Bir diğer görüş ise, şimdiye kadar Ukrayna’nın arkasında duran AB ve İngiltere’nin, Rusya’nın galip çıkacağı bir anlaşmaya asla izin vermeyeceği ve olası ateşkes anlaşmasını sabote edeceği şeklindedir. Fakat Trump ile AB arasındaki ilişkiler göz önünde bulundurulduğunda bunun pek de kolay olmayacağı da unutulmamalıdır. Nihayetinde Trump’ın “Atlantik İttifakı” perspektifi Biden’dan neredeyse taban tabana zıt olup, Rusya ile anlaşmayı AB’nin inisiyatifine bırakma niyetinde olmadığı gayet açık bir şekilde görülmektedir.
Ancak Trump’ın da hem Nobel Barış Ödülü almak hem de başta kendi seçmeni başta olmak üzere tüm dünyaya “savaşları bitiren adam” olduğunu kanıtlamak için Putin’i ateşkese zorlayacağı da tahmin edilmektedir. Dolayısıyla Alaska Zirvesi’nin eski bir istihbaratçı ile tüccarlıktan gelen çılgın adamın pazarlığına sahne olacağı ve pek çok sürprize gebe olduğu söylenebilir”

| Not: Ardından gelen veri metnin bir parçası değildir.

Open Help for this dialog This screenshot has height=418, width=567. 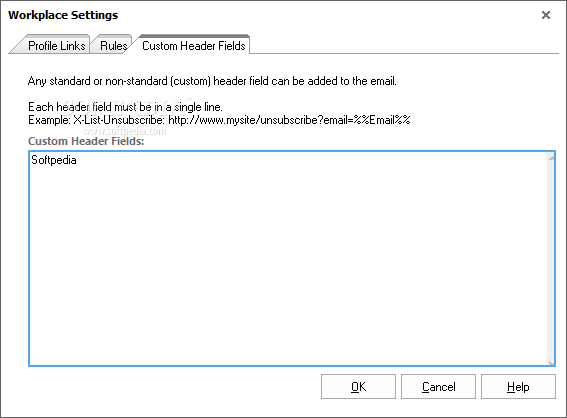518,387
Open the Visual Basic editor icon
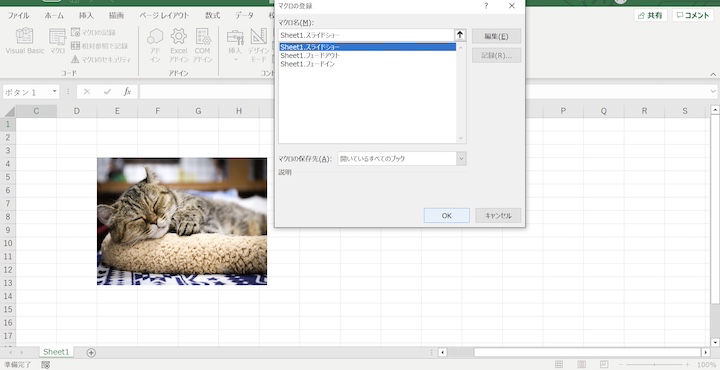The height and width of the screenshot is (370, 720). pos(25,41)
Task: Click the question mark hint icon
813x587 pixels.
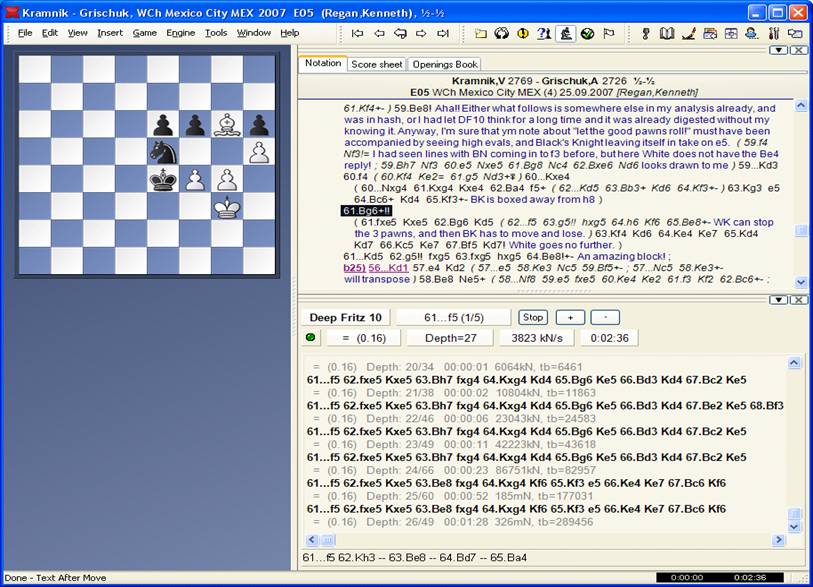Action: [x=543, y=33]

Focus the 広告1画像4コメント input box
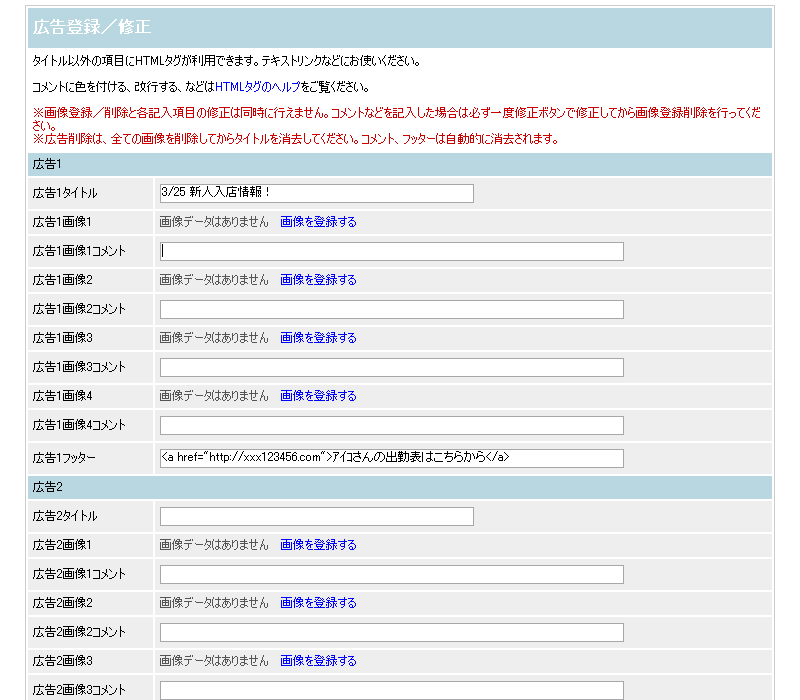coord(390,425)
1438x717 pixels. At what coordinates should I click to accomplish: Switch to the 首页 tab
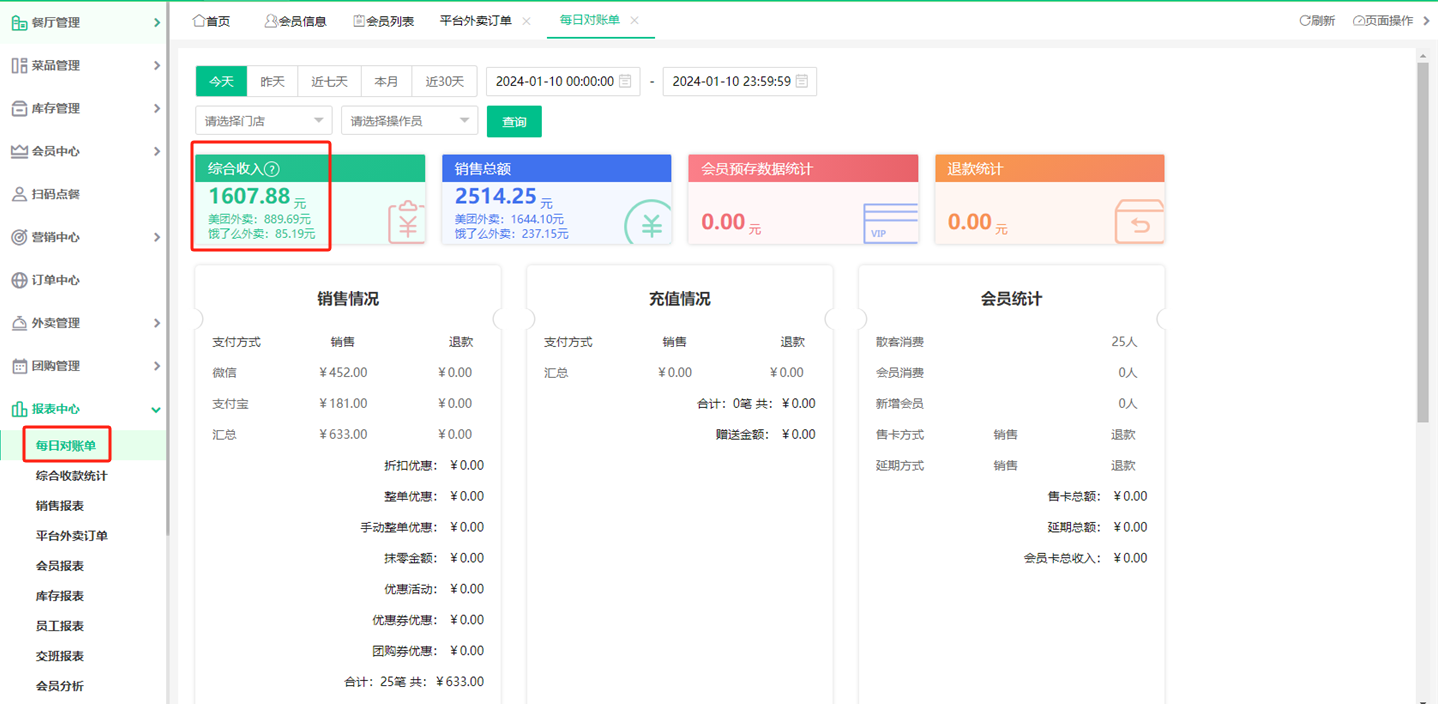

Zirvenin küresel etkileri ne olabilir?
Zirvenin küresel etkilerine de değinen Oruç, şunları kaydetti:
“Zirvenin gündemi Ukrayna’ya odaklandığı için Trump ile Putin arasındaki görüşmenin küresel etkilerinin ne olacağına yönelik tahminler gölgede kalmaktadır. Ancak Trump’ın Putin ile yapacağı baş başa görüşmeyi sadece Ukrayna meselesi ile geçirmeyi planlamadığı, bilakis iki ülke arasındaki pek cari meselenin de masaya getirileceği düşünülmektedir.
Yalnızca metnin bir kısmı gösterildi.